2 Bay Area teens receive 'Tikkun Olam' Award

August 23, 2010 7:43:04 PM PDT
Five young California teens were recognized by Gov. Arnold Schwarzenegger's office and will be awarded $36,000 each from the Helen Diller Family Foundation for doing some extraordinary things.

While at Aragon High School in San Mateo, Jason Bade came up with an idea to make his school district one of the greenest in the nation.

"I was a sophomore in high school and I noticed that the recycling in school wasn't that great and there weren't any solar panels. I had this crazy idea to do solar," he said.

He lobbied the school board and today he's a sophomore at Stanford and the San Mateo Union High School district will begin installing solar panels at six high schools next month.

That achievement won him the teen "Tikkun Olam" Award given by the Helen Diller Family Foundation. The award comes with a $36,000 check.

Tikkun Olam is a Hebrew expression that means "repair the world." The recipients can use the money toward their education or to further develop their projects.

Kyle Weiss is a senior at Montevista High School in Danville. He was 13 when he realized the need for soccer fields in poverty-stricken African countries.

"It brings happiness, it brings communities together, especially in Africa where everyone is divided. It brings them together and brings kids so much joy," he said.

His project is called "Fundafield." He's helped build seven soccer fields in Uganda, Kenya, Swaziland and South Africa.

Weiss will use the award money to expand the project. These are the kinds of students that the top universities are looking for.

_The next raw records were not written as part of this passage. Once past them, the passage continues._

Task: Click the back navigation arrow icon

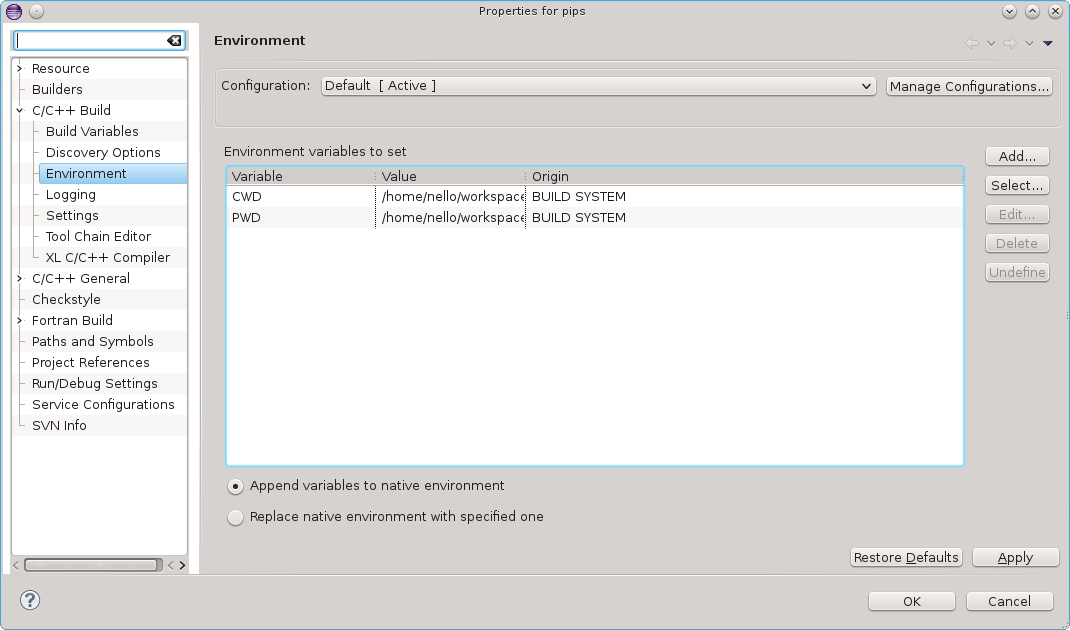Action: (x=972, y=43)
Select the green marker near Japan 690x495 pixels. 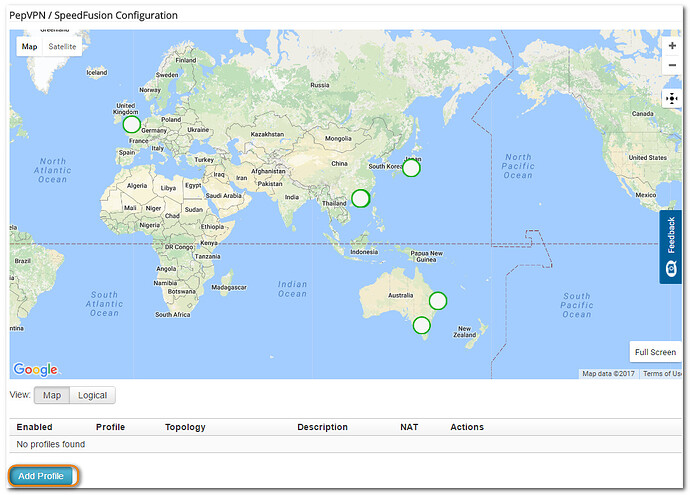(411, 168)
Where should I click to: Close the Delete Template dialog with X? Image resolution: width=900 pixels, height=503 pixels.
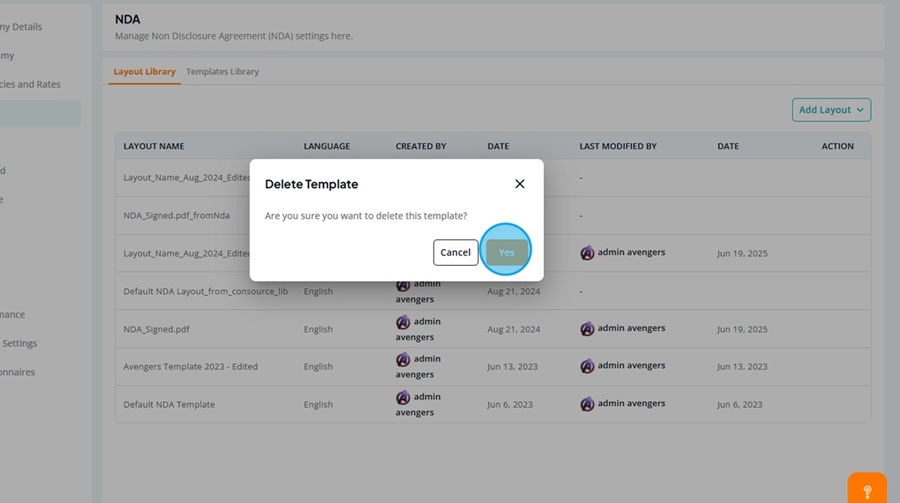[x=519, y=184]
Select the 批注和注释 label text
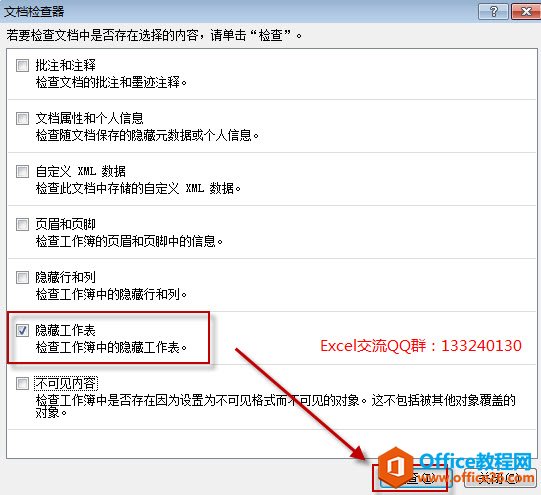This screenshot has height=495, width=541. pos(66,65)
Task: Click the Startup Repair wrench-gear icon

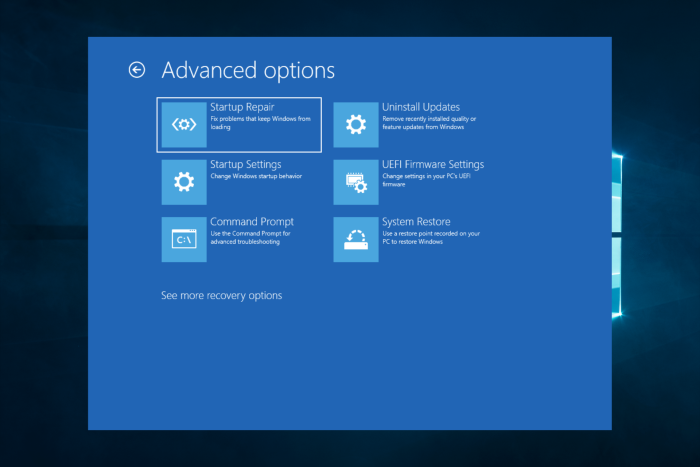Action: 184,125
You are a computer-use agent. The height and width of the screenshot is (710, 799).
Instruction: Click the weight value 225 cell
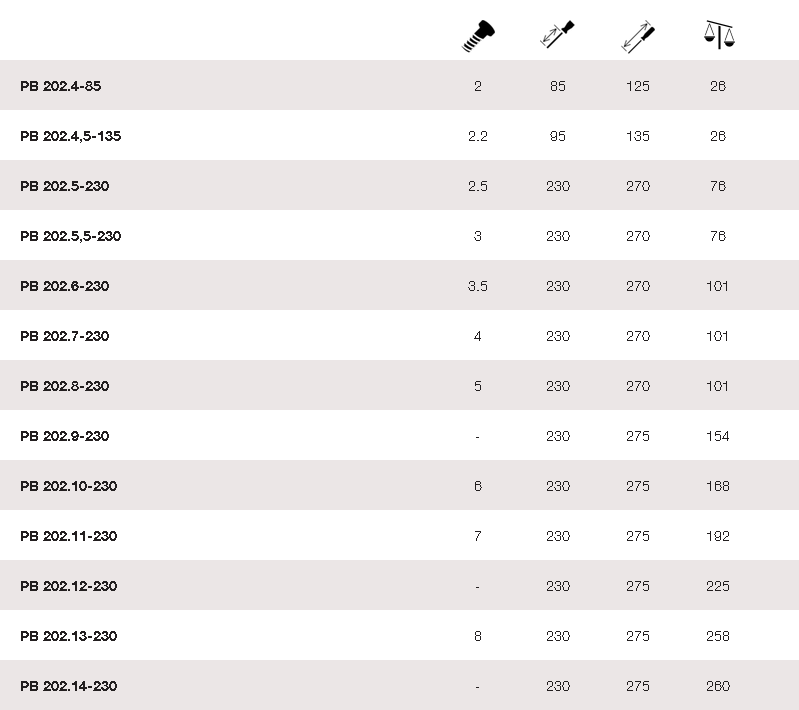point(718,586)
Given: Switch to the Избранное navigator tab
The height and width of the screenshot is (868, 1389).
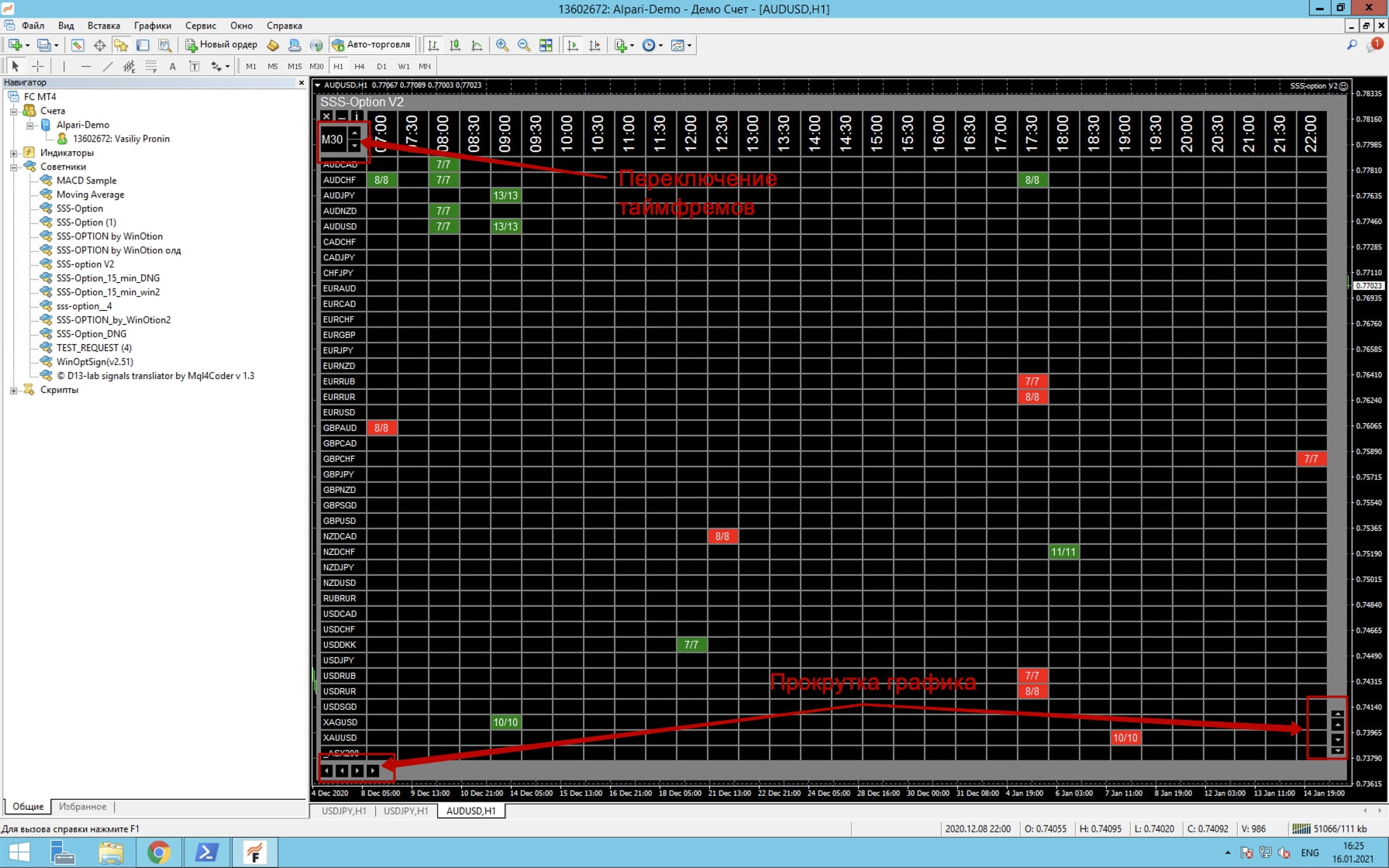Looking at the screenshot, I should pyautogui.click(x=82, y=807).
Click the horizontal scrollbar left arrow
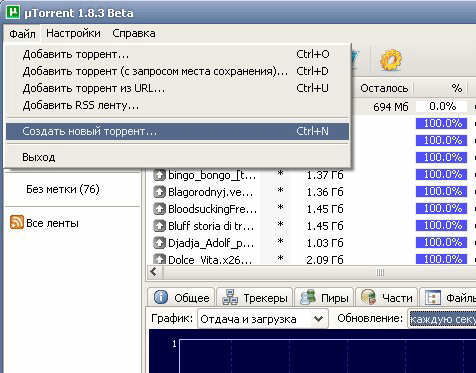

"You don't summarize the student in two or three numbers, you have to look at the whole person and that is what we are doing and these are the kind of young people we want to attract to the University of California," UC President Mark Yudof said.

There were five winners among nearly 200 applicants.

"It is really her vision, that she wanted to say yes to these teens and let them know that in a world that so many people say no to teens, she is saying yes and she is saying that they actually do have the power to make change," Nicole Miller from Diller Teen Initiatives said.